Vielleicht ist Berlin - Moskau. Eine Reise zu Fuß, das Buch,
das Büscher über seinen gut achtzig Tage dauernden Spaziergang nach
Moskau geschrieben hat, die Beantwortung genau dieser Frage. Es ist
bereits vor einigen Monaten in einer schönen Ausgabe, Hardcover mit
Lesebändchen, im Rowohlt Verlag
erschienen, hat aber mit dem Russland-Schwerpunkt der
Frankfurter Buchmesse
neue Aktualität gewonnen. Und es ist der Beweis, dass man nach Moskau
gehen kann, ohne sich totschlagen zu lassen, wie der ehemalige Soldat
mutmaßte, und ohne andere totschießen zu müssen, wie die Heeresgruppe
Mitte im Herbst 1941, deren Weg Büscher eingeschlagen hat.
Die Route ist nicht weiter spektakulär: von Berlin über Küstrin nach
Torun, von dort an Warschau vorbei möglichst zügig über die Grenze nach
Weißrussland. Es ist nicht Polen, das Büscher interessiert, obwohl er
mit der Suche nach dem Osten bereits dort beginnt. Vielleicht liegt
es auch daran, dass der Autor kaum ein Wort Polnisch spricht und seine
Wanderung durch Polen hauptsächlich mit Hilfe eines Netzwerks von
Deutschlehrerinnen bestreitet - ein Land "auf dem Weg nach Westen"
liegt ihm ohnehin nicht.
Bloody Wostok
Östlich von Polen kann er sich dagegen sehr gut verständigen. Der Osten,
das wird schnell deutlich, beginnt immer ein Stück weiter östlich.
Von Torun aus ist es das heutige Ostpolen, von Bialystok das nahe Belarus.

§ **Bereitgestellte Einträge**
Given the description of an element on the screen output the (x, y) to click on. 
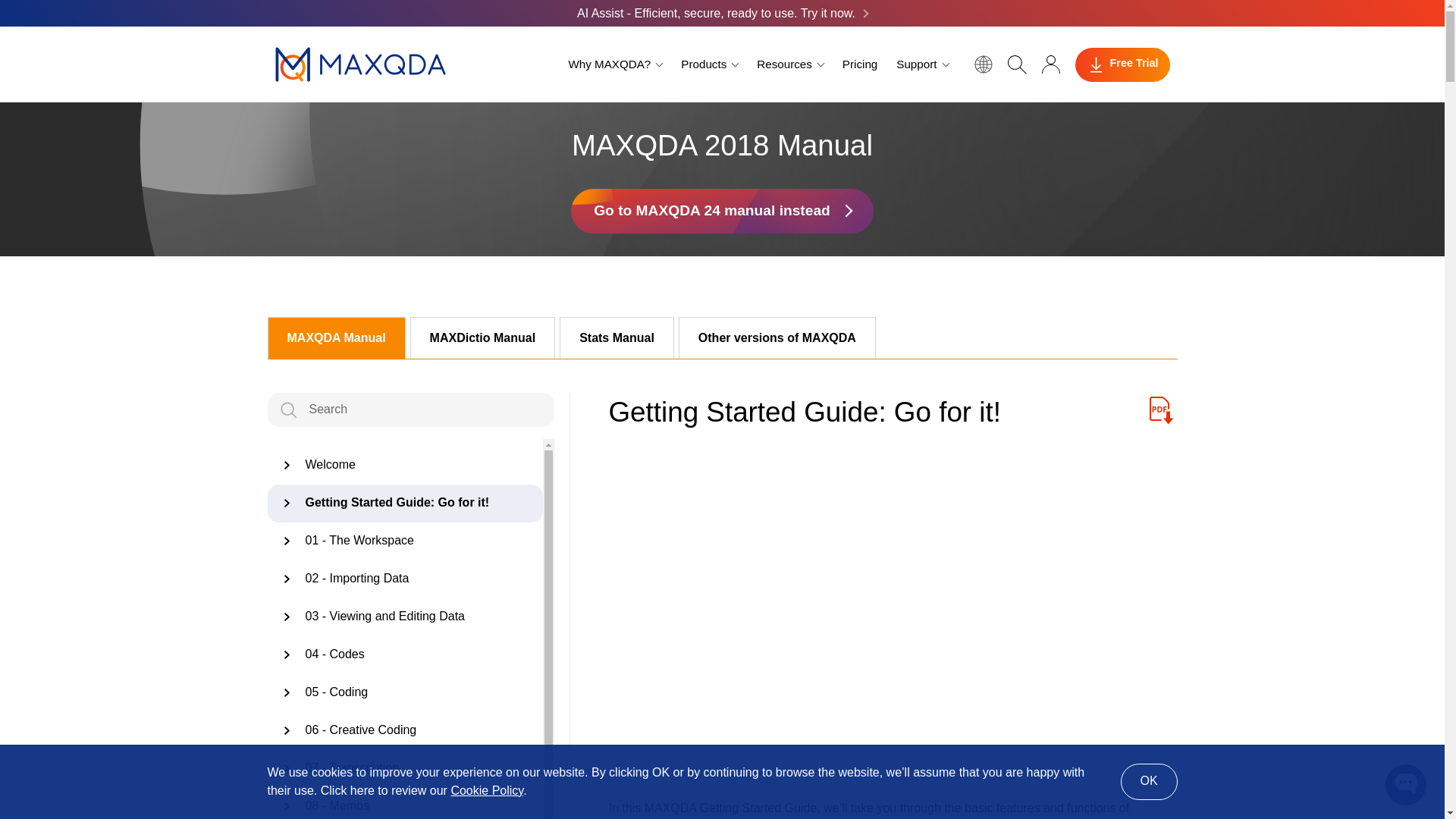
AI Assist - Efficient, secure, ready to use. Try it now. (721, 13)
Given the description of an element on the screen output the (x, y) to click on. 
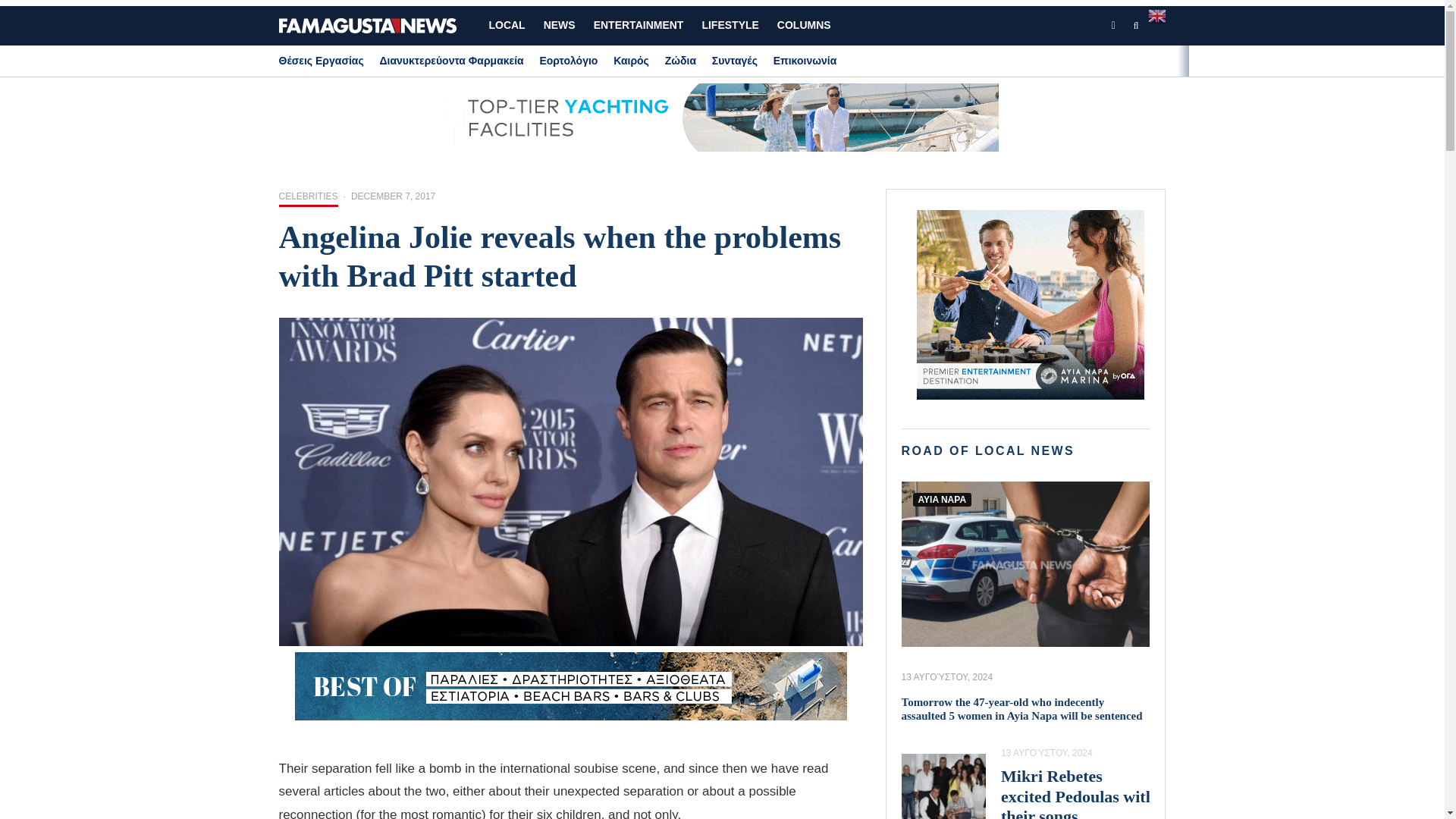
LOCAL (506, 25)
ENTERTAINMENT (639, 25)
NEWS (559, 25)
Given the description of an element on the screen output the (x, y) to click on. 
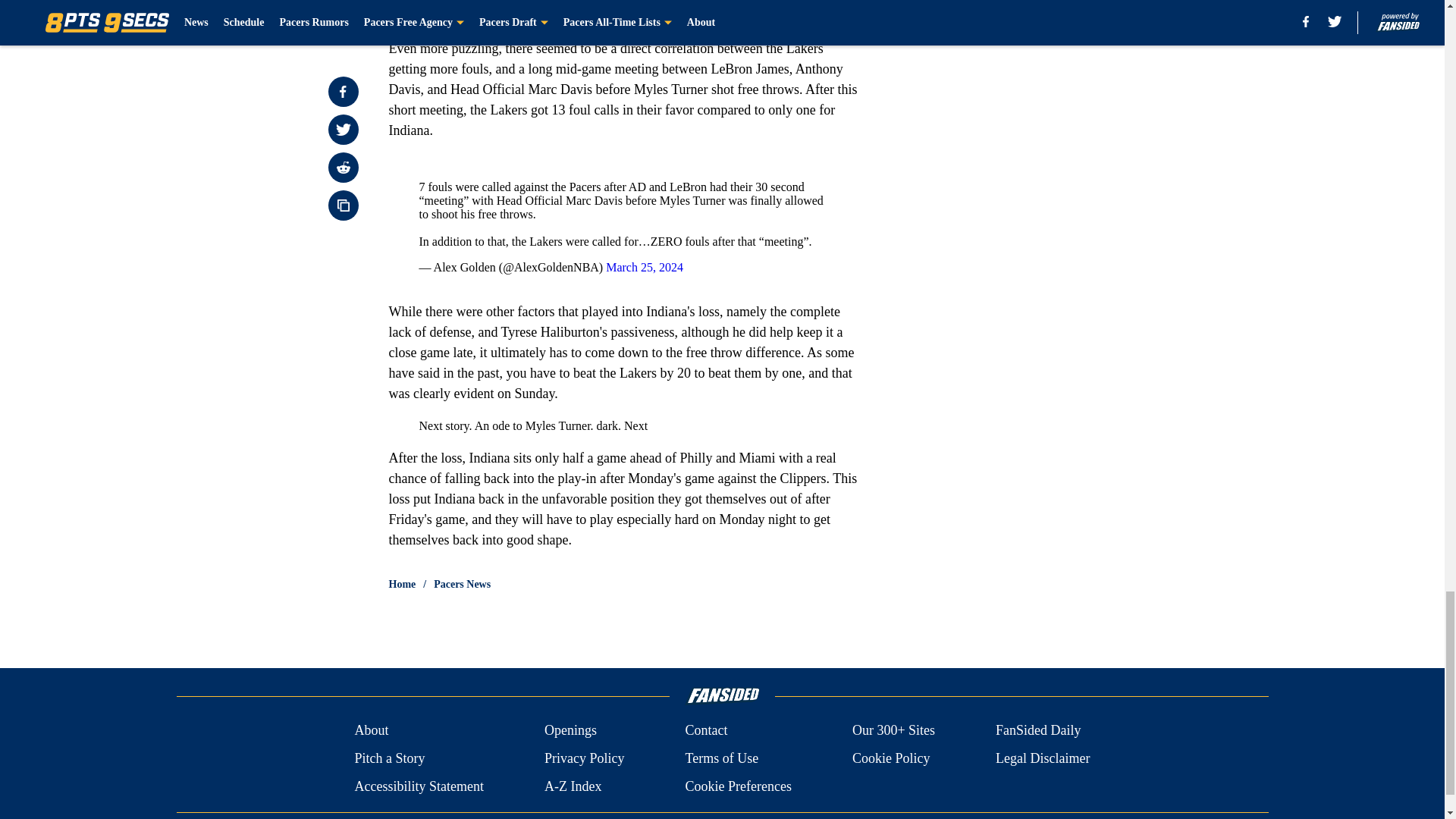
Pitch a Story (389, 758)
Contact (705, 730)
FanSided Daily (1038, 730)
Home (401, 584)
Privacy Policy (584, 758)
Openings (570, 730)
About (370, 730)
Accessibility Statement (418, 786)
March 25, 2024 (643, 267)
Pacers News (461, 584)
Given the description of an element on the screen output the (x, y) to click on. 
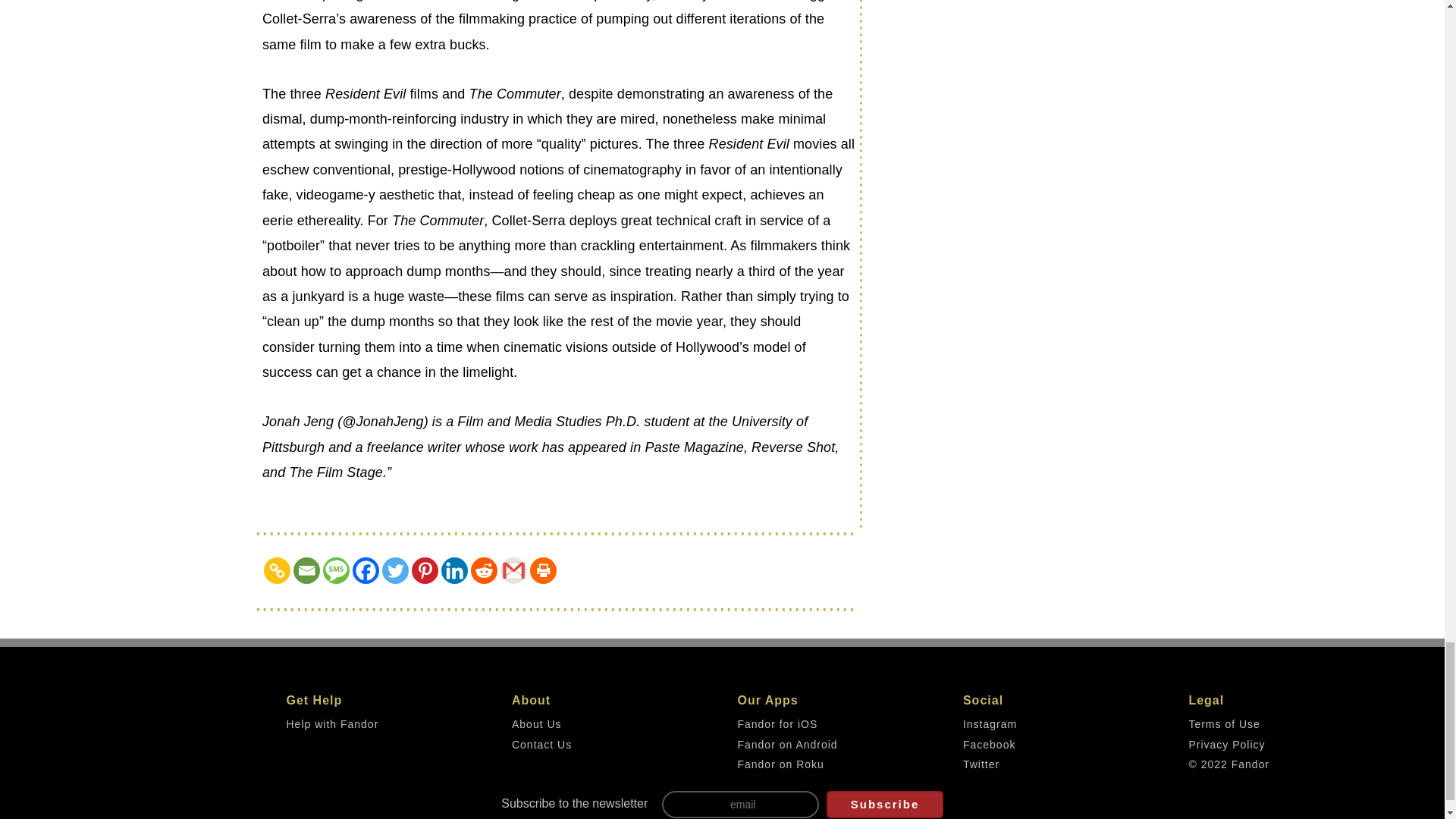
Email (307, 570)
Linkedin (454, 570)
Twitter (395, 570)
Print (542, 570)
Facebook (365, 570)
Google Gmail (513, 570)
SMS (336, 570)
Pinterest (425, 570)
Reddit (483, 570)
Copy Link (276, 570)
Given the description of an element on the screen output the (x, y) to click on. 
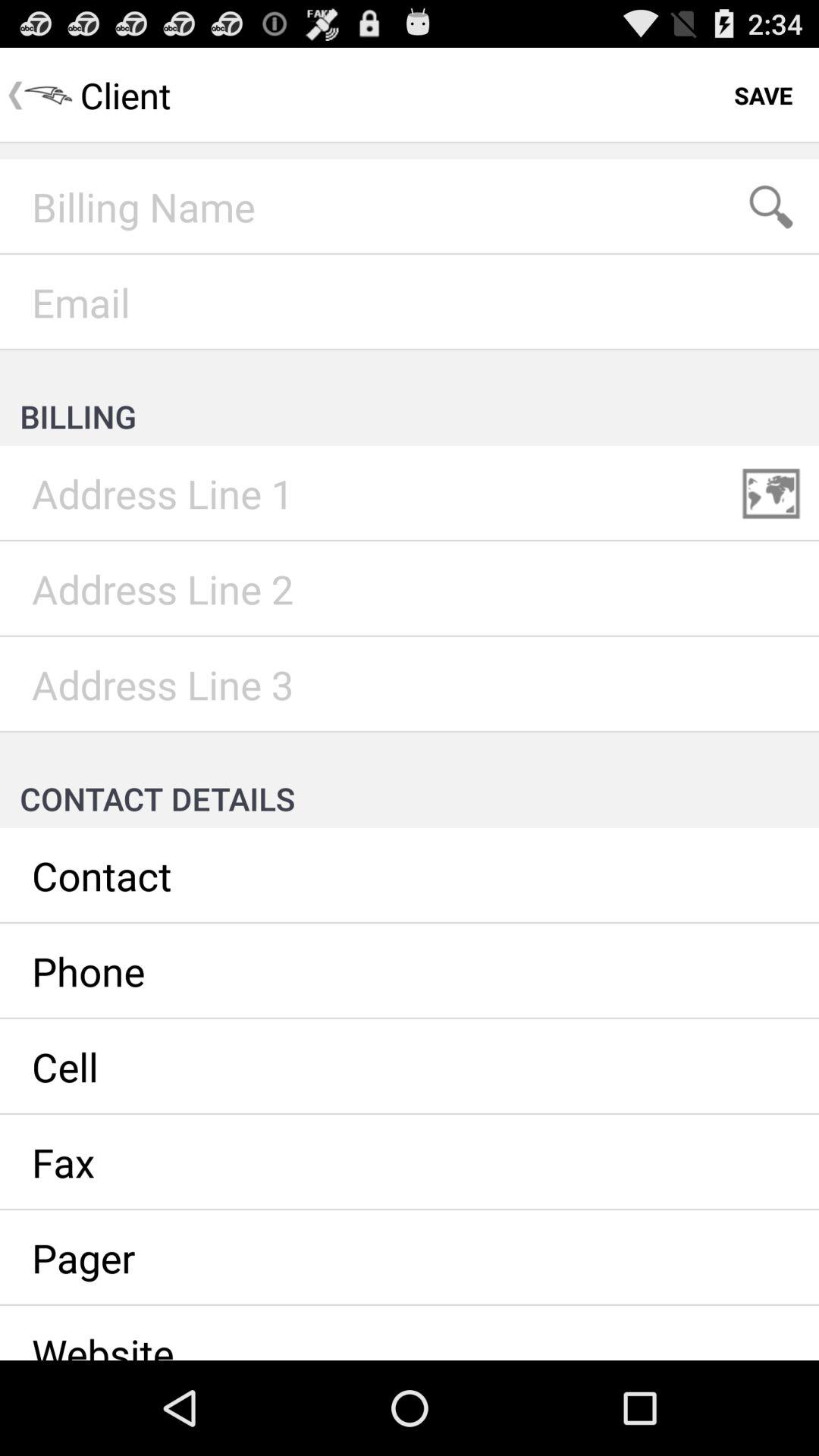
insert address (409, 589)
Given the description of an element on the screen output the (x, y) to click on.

§ **Arbeitsanweisungen**
1. Wie lange dauerte laut dem Text über Büschers Fußreise nach Moskau sein Spaziergang?
2. Schreibe den Text über Büschers Fußreise nach Moskau im Anschluss an seinen letzten Satz weiter.

§ **Antworten**
1. Gut achtzig Tage.

2.
Und vom einst polnischen Westteil des Landes verweist man ihn wiederum
Richtung Osten: "Wot Wostok". Die Wanderung führt ihn nach Minsk, von
wo aus er die alte, schnurgerade Autobahn M1 entlang durch unendlich
eintönige Landschaften, tiefe Wälder und weite Flusstäler bis in die
Grenzstadt Orscha wandert. Über das russische Smolensk geht es weiter
über Wjasma und Gagarin, bis er nach fast 2000 Kilometern Moskau
erreicht.
Büscher ist 1951 geboren, sein Großvater starb im April 1945 auf den
Seelower Höhen bei Berlin. Er hat noch ein persönliches Hühnchen zu
rupfen mit dem Krieg, der ihm auf seinem Weg überall begegnet: in der
schönen neuen Sowjetwelt der GUS-Staaten als Negativbild, in den
Erzählungen der Menschen als gelebte Schicksale. Wahre Epen kommen da
an die Oberfläche: die polnische Gräfin Mankowska, die es aus Standesethos,
Zähigkeit und polnischem Nationalstolz schafft, den Zweiten Weltkrieg
zu überleben und ihre Familie zu retten; der russische Partisan, der
aus einem deutschen Gefangenenlager flieht und als Mutprobe seine
Geliebte in einem weißrussischen Dorf töten lassen muss; der deutsche
Hauptmann schließlich, der mit seiner jungen jüdischen Geliebten hinter
die russischen Linien flieht, um in Moskau von Stalins Geheimdienst
abgeholt zu werden. "Der Osten ist ein Geschichtengrab", schreibt
Büscher, "ein Tagebau des Tragischen, der Stoff liegt dicht unterm Gras."
So dicht, dass er in Katyn, wo 1941 neben zahllosen Sowjetbürgern über
4000 polnische Offiziere und Intellektuelle vom russischen Geheimdienst
NKWD ermordet wurden, direkt unterhalb der Grasnarbe bereits auf
Knochen stößt.
Ein müdes Land hinter einer ernsthaften Grenze
Erst in Weißrussland beginnt für Büscher die Reise ernst zu werden.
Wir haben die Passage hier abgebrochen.